08. Repeat the last step for the other hand’s effect. Again make it a bit different so it will look more natural. Also create a new layer on top of the street layer and paint the blue sky with white – we don’t want the happy blue sky of the photo.


09. Let’s add more elements to the composition, starting with a car. You can download the one I used for free from stock.xchng at tinyurl.com/cec9nr. Extract the background of the image and leave only the car, then go to Filter > Blur > Motion Blur. Set the amount to 10 pixels and the angle to 90º. You can reduce or increase the value too, if you like.




10. At this point I needed a very specific photo of a guy being hurled away by the power of the effect so again I decided to take the photo myself – this one is of me jumping over my bed. Import guy2.psd from the cover CD, extract the background and leave only the person and go to Image > Adjustments > Brightness/Contrast. Set the brightness to 0 and the contrast to 100. Also go to Image > Adjustments > Hue/ Saturation. Use 0 for the hue, -60 for the saturation and -35 for the lightness. Create another layer on top of the flying man and go to Layer > Create Clipping Mask. Select the Brush tool (B) and with a very soft black brush start painting over the guy. Change the blending mode to Multiply and set the opacity to something between 80 and 100%. Name the layer ‘Flying Man’.



11. Select the ‘Flying Man’ layer and go to Filter > Blur > Motion Blur. Set the angle to -70º and the distance to 51%. Then open guy3.psd from the cover CD – this is another image I took of myself. Repeat the actions in Step 10 to comp the figure into the composition.



12. Add a new layer on top of the other layers and change the background and foreground colours to #dabe70 and #c1964f. Select Filter > Render > Clouds, then go to Filter > Blur > Gaussian Blur, setting the radius to 15 pixels. Change the blending mode to Multiply and set the opacity to 80%. Then with the Eraser tool (E) delete the central area of the layer above the explosion effect.


13. With the Brush tool (B) in white, create some sparks. Go to Filter > Blur > Radial Blur, then select Zoom, with an amount of 10 pixels; set the quality to Best. Also add another layer and repeat the Noise Gradient effect we created in the Step 7 to create more rays of lights. Change the blending mode of these two layers to Color Dodge.
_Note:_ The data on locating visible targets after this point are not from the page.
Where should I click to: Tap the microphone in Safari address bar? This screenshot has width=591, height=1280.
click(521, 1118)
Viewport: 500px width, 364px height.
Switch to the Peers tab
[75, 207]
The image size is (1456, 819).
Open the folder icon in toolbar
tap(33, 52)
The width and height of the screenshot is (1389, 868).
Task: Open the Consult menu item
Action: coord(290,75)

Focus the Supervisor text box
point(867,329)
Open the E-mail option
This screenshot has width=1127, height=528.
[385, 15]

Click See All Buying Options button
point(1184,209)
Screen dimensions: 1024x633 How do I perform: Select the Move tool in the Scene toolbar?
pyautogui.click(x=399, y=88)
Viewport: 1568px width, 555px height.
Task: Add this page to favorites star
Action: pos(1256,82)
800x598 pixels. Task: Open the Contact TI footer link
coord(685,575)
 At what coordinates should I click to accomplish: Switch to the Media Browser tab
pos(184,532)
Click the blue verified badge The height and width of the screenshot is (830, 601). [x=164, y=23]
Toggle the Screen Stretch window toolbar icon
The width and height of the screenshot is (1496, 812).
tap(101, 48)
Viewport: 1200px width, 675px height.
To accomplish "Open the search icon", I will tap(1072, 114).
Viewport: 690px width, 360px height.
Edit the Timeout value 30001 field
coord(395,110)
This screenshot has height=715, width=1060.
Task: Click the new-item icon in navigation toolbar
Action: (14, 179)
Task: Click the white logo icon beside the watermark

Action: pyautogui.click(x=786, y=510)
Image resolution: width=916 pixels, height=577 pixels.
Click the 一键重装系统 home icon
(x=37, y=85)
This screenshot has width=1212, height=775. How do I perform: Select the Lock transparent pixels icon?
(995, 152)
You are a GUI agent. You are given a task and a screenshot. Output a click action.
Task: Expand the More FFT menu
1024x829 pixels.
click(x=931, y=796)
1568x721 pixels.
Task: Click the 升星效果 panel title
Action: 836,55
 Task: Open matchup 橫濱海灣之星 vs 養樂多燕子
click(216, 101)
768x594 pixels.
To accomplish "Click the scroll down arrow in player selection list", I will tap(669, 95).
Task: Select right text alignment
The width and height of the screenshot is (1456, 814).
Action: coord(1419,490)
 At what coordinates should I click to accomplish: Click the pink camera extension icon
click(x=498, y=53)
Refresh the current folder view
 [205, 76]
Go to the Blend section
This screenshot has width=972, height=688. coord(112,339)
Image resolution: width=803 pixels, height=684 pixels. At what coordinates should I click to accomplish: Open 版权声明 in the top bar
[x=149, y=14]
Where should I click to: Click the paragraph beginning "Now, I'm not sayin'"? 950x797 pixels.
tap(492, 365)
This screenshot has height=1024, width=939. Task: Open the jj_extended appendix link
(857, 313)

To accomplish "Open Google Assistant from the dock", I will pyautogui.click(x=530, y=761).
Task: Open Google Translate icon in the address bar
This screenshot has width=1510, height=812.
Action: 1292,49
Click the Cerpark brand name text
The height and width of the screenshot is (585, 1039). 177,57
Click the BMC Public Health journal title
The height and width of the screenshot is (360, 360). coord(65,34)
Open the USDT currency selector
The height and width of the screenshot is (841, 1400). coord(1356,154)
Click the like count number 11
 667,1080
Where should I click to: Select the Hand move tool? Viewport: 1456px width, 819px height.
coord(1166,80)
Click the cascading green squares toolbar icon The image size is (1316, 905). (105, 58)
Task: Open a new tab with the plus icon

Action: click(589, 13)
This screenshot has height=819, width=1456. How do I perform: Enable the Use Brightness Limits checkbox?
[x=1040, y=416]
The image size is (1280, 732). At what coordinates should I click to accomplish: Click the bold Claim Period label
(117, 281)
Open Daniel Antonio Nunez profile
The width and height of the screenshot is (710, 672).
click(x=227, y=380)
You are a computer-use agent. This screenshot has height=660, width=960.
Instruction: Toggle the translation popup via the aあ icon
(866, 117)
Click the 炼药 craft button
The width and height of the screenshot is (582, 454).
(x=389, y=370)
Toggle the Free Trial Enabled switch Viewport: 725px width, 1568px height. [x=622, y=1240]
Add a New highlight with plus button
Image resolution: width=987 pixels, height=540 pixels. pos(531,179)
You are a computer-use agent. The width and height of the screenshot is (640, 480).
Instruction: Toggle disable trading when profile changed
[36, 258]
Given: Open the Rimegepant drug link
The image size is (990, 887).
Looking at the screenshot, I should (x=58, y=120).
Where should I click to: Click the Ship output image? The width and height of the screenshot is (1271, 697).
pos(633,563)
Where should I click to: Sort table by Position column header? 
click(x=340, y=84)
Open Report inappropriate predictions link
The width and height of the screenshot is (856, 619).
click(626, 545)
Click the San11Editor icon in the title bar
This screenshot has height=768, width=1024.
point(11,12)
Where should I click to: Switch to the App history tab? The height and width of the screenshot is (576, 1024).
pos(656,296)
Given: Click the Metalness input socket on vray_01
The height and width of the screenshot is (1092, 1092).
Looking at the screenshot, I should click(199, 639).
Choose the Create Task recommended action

14. Select all layers and duplicate them, so go to Layer > Merge Layers to merge all duplicated layers to one. Go to Filter > Blur > Gaussian Blur, set the amount to 20 pixels, and change the blending mode to Screen. This will add a nice glow to the image.


15. Grab a big, soft black brush and paint at the top and bottom of the image. This will create a vignette effect, which will draw viewers’ attention to the centre of the image.